Assignment
Nothing in the entries may differ when you return them.

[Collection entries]

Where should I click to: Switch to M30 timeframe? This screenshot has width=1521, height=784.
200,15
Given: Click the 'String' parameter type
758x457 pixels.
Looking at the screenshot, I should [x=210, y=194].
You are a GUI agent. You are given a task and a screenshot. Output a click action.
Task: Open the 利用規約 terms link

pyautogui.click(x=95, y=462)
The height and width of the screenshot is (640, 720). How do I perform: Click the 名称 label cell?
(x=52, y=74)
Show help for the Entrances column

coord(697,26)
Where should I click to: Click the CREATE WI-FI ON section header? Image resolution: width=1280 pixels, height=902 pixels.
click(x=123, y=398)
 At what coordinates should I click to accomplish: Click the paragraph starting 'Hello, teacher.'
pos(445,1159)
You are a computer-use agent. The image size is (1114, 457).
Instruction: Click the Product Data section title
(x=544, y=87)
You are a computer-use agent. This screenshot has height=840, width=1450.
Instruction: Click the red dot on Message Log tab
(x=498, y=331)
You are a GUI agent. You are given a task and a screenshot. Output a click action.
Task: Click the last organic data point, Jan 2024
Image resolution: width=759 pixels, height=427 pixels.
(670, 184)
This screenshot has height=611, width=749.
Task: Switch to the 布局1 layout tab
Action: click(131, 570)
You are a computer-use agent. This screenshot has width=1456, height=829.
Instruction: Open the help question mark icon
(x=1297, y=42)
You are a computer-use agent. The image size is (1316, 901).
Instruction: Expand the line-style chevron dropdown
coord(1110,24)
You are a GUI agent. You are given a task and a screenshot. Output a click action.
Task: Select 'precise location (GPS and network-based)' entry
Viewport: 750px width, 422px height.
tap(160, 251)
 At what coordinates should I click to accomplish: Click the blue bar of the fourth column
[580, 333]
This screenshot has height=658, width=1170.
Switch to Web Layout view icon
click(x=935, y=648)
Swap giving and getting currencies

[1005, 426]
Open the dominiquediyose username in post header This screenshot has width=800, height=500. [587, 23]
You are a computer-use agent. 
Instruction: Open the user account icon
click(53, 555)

Answer section
Where should I click to: Switch to M30 timeframe? This screenshot has width=1521, height=784.
200,15
Given: Click the 'String' parameter type
758x457 pixels.
Looking at the screenshot, I should [x=210, y=194].
You are a GUI agent. You are given a task and a screenshot. Output a click action.
Task: Open the 利用規約 terms link

pyautogui.click(x=95, y=462)
The height and width of the screenshot is (640, 720). How do I perform: Click the 名称 label cell?
(x=52, y=74)
Show help for the Entrances column

coord(697,26)
Where should I click to: Click the CREATE WI-FI ON section header? Image resolution: width=1280 pixels, height=902 pixels.
click(x=123, y=398)
 At what coordinates should I click to accomplish: Click the paragraph starting 'Hello, teacher.'
pos(445,1159)
You are a computer-use agent. The image size is (1114, 457).
Instruction: Click the Product Data section title
(x=544, y=87)
You are a computer-use agent. This screenshot has height=840, width=1450.
Instruction: Click the red dot on Message Log tab
(x=498, y=331)
You are a GUI agent. You are given a task and a screenshot. Output a click action.
Task: Click the last organic data point, Jan 2024
Image resolution: width=759 pixels, height=427 pixels.
(670, 184)
This screenshot has height=611, width=749.
Task: Switch to the 布局1 layout tab
Action: click(131, 570)
You are a computer-use agent. This screenshot has width=1456, height=829.
Instruction: Open the help question mark icon
(x=1297, y=42)
You are a computer-use agent. The image size is (1316, 901).
Instruction: Expand the line-style chevron dropdown
coord(1110,24)
You are a GUI agent. You are given a task and a screenshot. Output a click action.
Task: Select 'precise location (GPS and network-based)' entry
Viewport: 750px width, 422px height.
tap(160, 251)
 At what coordinates should I click to accomplish: Click the blue bar of the fourth column
[580, 333]
This screenshot has height=658, width=1170.
Switch to Web Layout view icon
click(x=935, y=648)
Swap giving and getting currencies

[1005, 426]
Open the dominiquediyose username in post header This screenshot has width=800, height=500. [587, 23]
You are a computer-use agent. 
Instruction: Open the user account icon
click(53, 555)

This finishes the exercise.